Records from a data source:
----

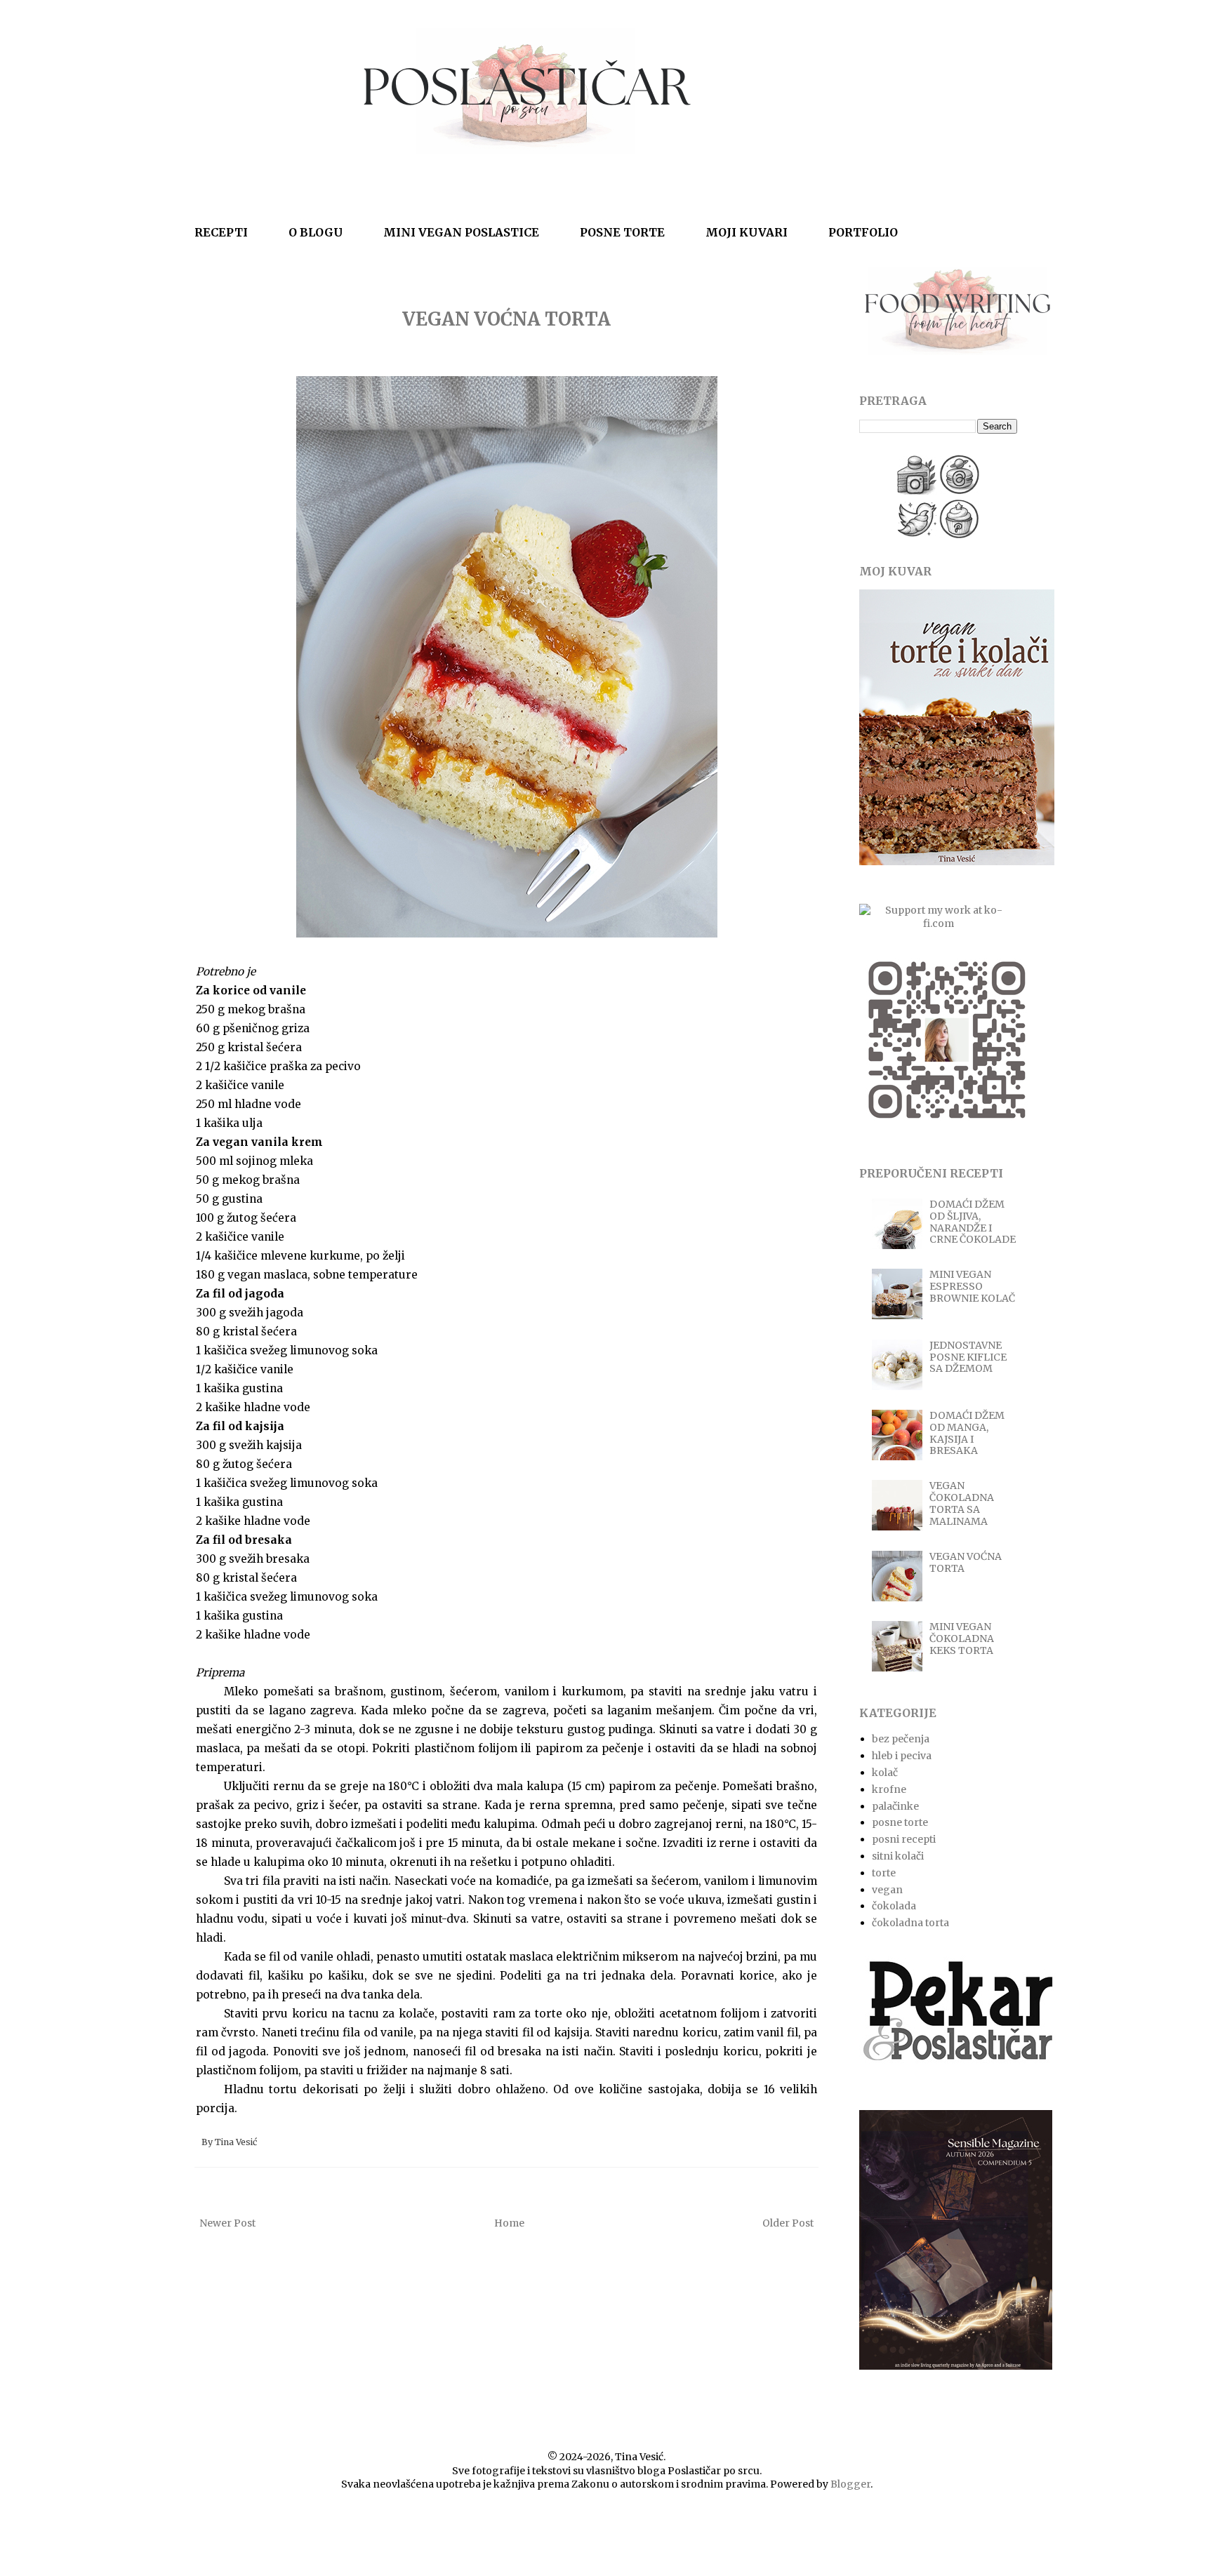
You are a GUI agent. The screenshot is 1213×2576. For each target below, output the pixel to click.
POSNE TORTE (622, 232)
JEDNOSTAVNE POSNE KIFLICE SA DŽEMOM (968, 1357)
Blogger (850, 2484)
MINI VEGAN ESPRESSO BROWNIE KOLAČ (972, 1286)
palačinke (895, 1806)
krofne (889, 1789)
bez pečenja (900, 1739)
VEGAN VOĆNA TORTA (506, 319)
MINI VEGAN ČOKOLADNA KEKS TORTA (961, 1638)
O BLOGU (316, 232)
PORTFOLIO (863, 232)
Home (509, 2223)
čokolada (894, 1906)
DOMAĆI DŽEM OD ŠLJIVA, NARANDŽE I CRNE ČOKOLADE (972, 1222)
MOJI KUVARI (746, 232)
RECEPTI (221, 232)
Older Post (788, 2223)
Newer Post (227, 2223)
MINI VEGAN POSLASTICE (461, 232)
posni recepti (904, 1839)
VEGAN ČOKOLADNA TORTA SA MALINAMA (961, 1503)
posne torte (900, 1822)
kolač (885, 1772)
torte (884, 1873)
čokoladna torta (910, 1922)
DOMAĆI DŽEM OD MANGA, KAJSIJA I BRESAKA (967, 1433)
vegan (887, 1889)
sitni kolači (898, 1856)
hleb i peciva (902, 1755)
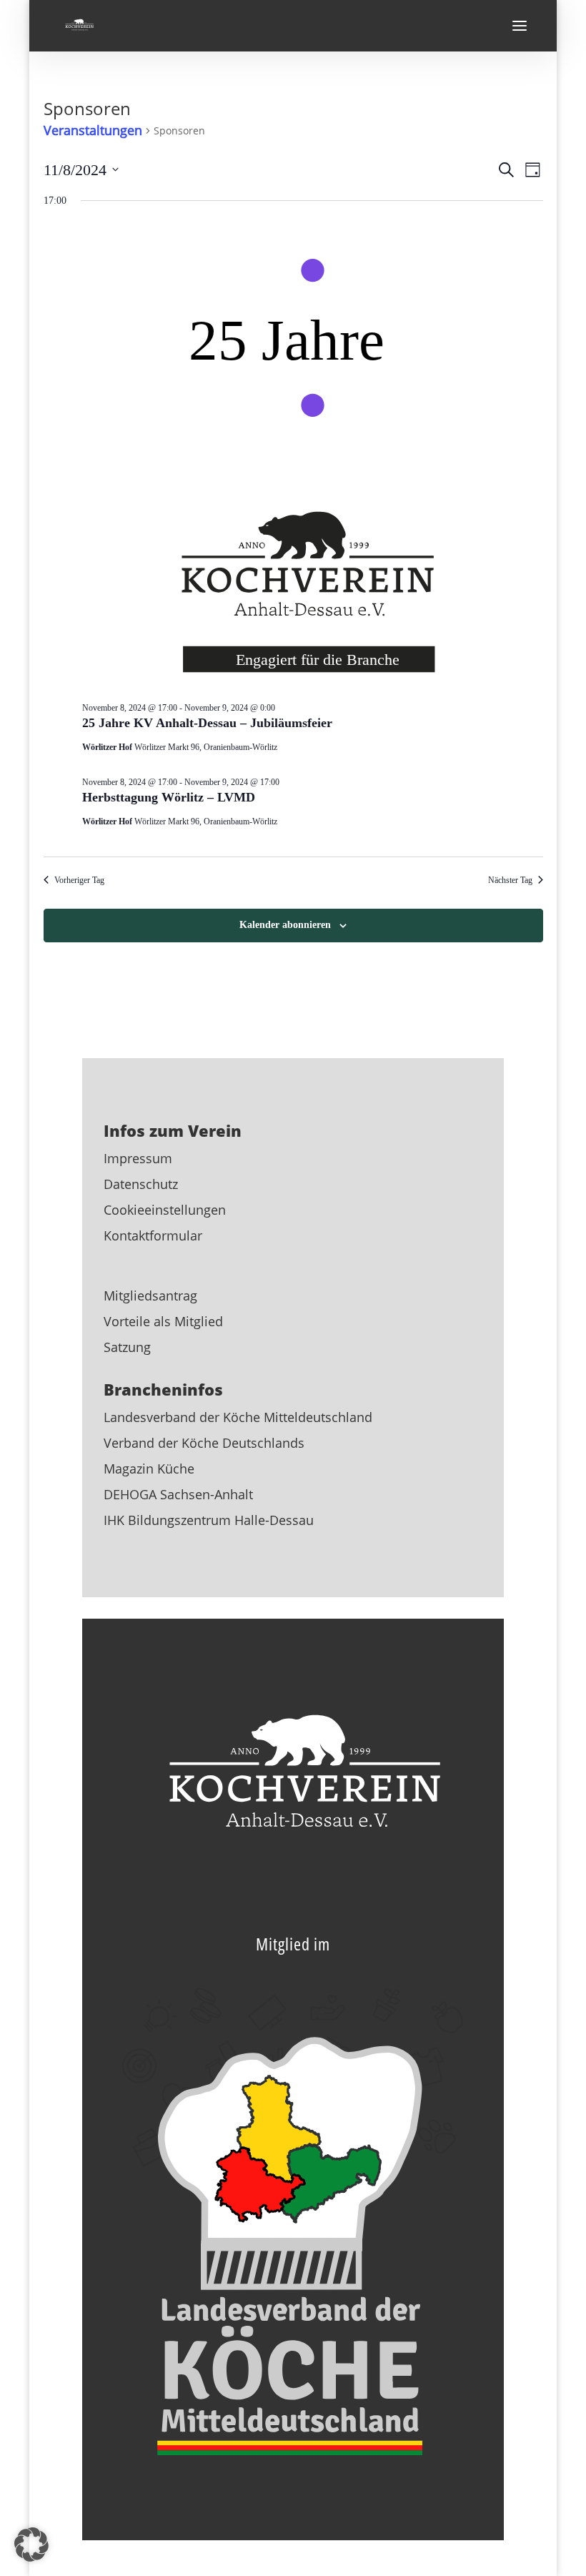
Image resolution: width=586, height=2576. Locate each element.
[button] (31, 2544)
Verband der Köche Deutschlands (204, 1442)
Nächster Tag (510, 880)
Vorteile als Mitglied (163, 1321)
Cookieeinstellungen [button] (165, 1209)
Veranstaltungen (93, 130)
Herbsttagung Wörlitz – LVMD (168, 797)
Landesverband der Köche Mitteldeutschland (238, 1417)
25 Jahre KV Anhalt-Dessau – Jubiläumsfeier (207, 723)
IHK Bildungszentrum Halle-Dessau (209, 1520)
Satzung (127, 1347)
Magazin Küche (149, 1468)
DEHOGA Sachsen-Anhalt (178, 1494)
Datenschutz (141, 1184)
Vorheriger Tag (79, 880)
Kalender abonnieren (285, 924)
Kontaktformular (153, 1235)
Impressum (138, 1158)
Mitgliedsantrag (150, 1295)
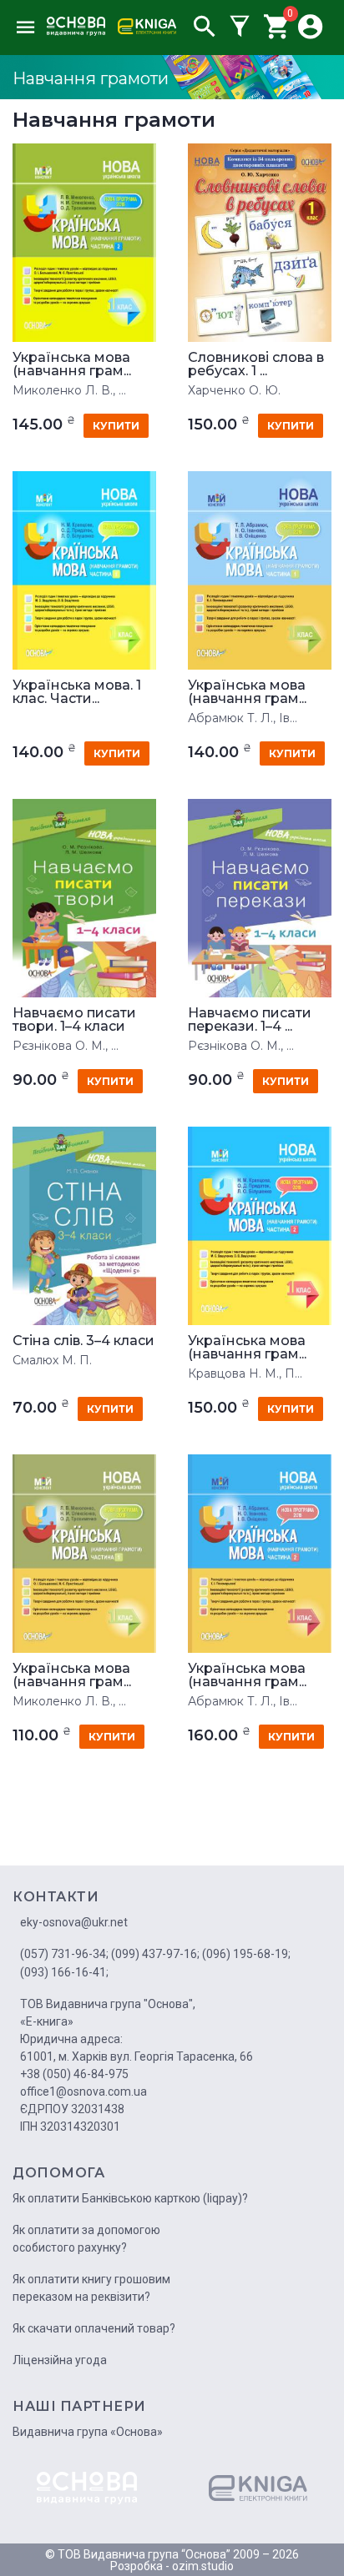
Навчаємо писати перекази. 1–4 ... (249, 1020)
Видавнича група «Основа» (88, 2431)
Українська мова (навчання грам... (72, 364)
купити (116, 425)
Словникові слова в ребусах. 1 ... (256, 364)
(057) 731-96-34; (64, 1954)
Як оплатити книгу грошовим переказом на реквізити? (91, 2287)
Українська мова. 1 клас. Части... (77, 692)
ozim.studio (203, 2566)
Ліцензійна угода (60, 2360)
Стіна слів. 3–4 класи (83, 1341)
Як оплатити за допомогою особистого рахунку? (86, 2238)
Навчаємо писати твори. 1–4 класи (74, 1020)
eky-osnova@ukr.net (74, 1922)
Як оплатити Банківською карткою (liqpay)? (130, 2198)
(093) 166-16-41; (64, 1972)
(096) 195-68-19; (246, 1954)
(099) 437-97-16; (155, 1954)
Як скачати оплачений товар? (94, 2328)
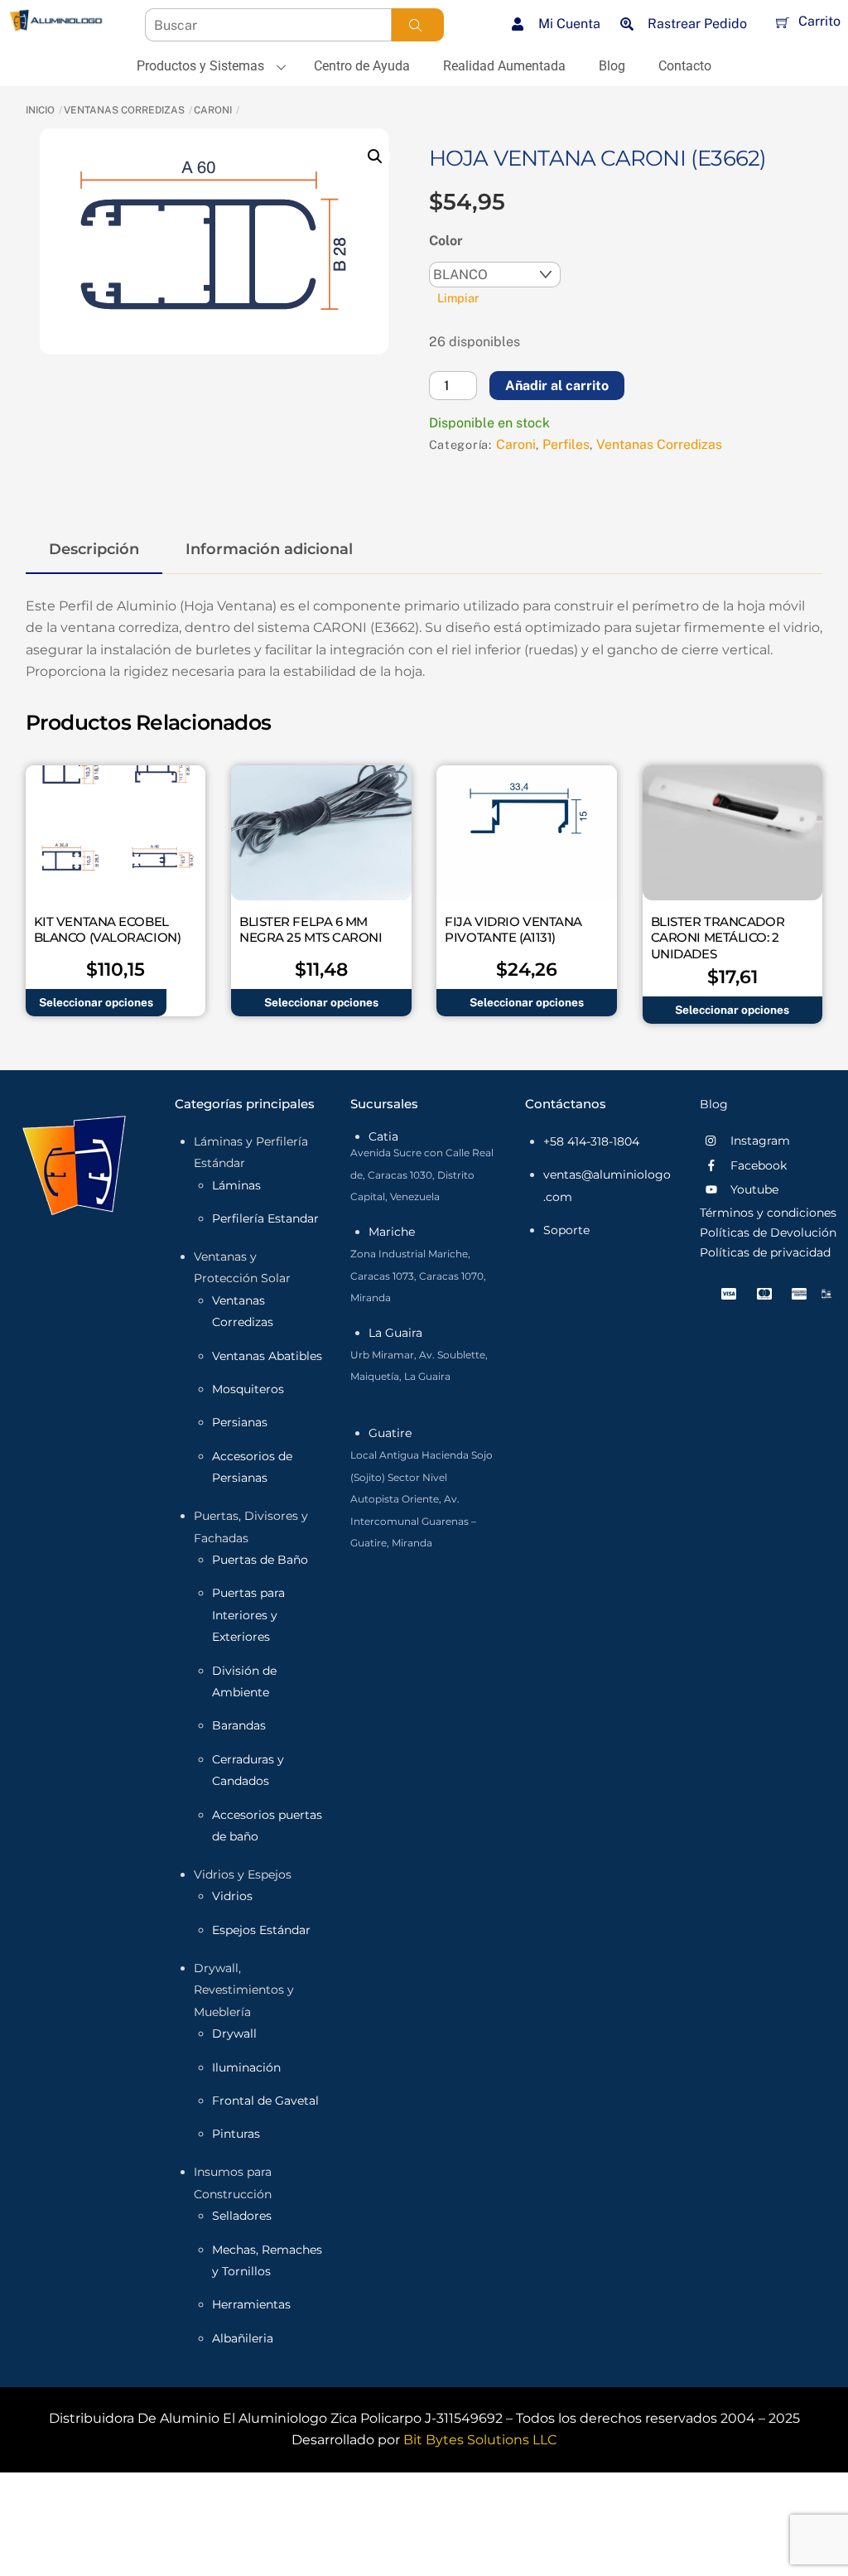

----

Here the job is to print all the entries above exactly, minus the images.

Answer to this task:
You are a GUI agent. The screenshot is 1213×2576. For each target below, output the pixel to click.
POSNE TORTE (622, 232)
JEDNOSTAVNE POSNE KIFLICE SA DŽEMOM (968, 1357)
Blogger (850, 2484)
MINI VEGAN ESPRESSO BROWNIE KOLAČ (972, 1286)
palačinke (895, 1806)
krofne (889, 1789)
bez pečenja (900, 1739)
VEGAN VOĆNA TORTA (506, 319)
MINI VEGAN ČOKOLADNA KEKS TORTA (961, 1638)
O BLOGU (316, 232)
PORTFOLIO (863, 232)
Home (509, 2223)
čokolada (894, 1906)
DOMAĆI DŽEM OD ŠLJIVA, NARANDŽE I CRNE ČOKOLADE (972, 1222)
MOJI KUVARI (746, 232)
RECEPTI (221, 232)
Older Post (788, 2223)
Newer Post (227, 2223)
MINI VEGAN POSLASTICE (461, 232)
posni recepti (904, 1839)
VEGAN ČOKOLADNA TORTA SA MALINAMA (961, 1503)
posne torte (900, 1822)
kolač (885, 1772)
torte (884, 1873)
čokoladna torta (910, 1922)
DOMAĆI DŽEM OD MANGA, KAJSIJA I BRESAKA (967, 1433)
vegan (887, 1889)
sitni kolači (898, 1856)
hleb i peciva (902, 1755)
Image resolution: width=586, height=2576. Locate each element.
[button] (31, 2544)
Verband der Köche Deutschlands (204, 1442)
Nächster Tag (510, 880)
Vorteile als Mitglied (163, 1321)
Cookieeinstellungen [button] (165, 1209)
Veranstaltungen (93, 130)
Herbsttagung Wörlitz – LVMD (168, 797)
Landesverband der Köche Mitteldeutschland (238, 1417)
25 Jahre KV Anhalt-Dessau – Jubiläumsfeier (207, 723)
IHK Bildungszentrum Halle-Dessau (209, 1520)
Satzung (127, 1347)
Magazin Küche (149, 1468)
DEHOGA Sachsen-Anhalt (178, 1494)
Datenschutz (141, 1184)
Vorheriger Tag (79, 880)
Kalender abonnieren (285, 924)
Kontaktformular (153, 1235)
Impressum (138, 1158)
Mitgliedsantrag (150, 1295)
Навчаємо писати перекази. 1–4 ... (249, 1020)
Видавнича група «Основа» (88, 2431)
Українська мова (навчання грам... (72, 364)
купити (116, 425)
Словникові слова в ребусах. 1 ... (256, 364)
(057) 731-96-34; (64, 1954)
Як оплатити книгу грошовим переказом на реквізити? (91, 2287)
Українська мова. 1 клас. Части... (77, 692)
ozim.studio (203, 2566)
Ліцензійна угода (60, 2360)
Стіна слів. 3–4 класи (83, 1341)
Як оплатити за допомогою особистого рахунку? (86, 2238)
Навчаємо писати твори. 1–4 класи (74, 1020)
eky-osnova@ukr.net (74, 1922)
Як оплатити Банківською карткою (liqpay)? (130, 2198)
(093) 166-16-41; (64, 1972)
(096) 195-68-19; (246, 1954)
(099) 437-97-16; (155, 1954)
Як скачати оплачений товар? (94, 2328)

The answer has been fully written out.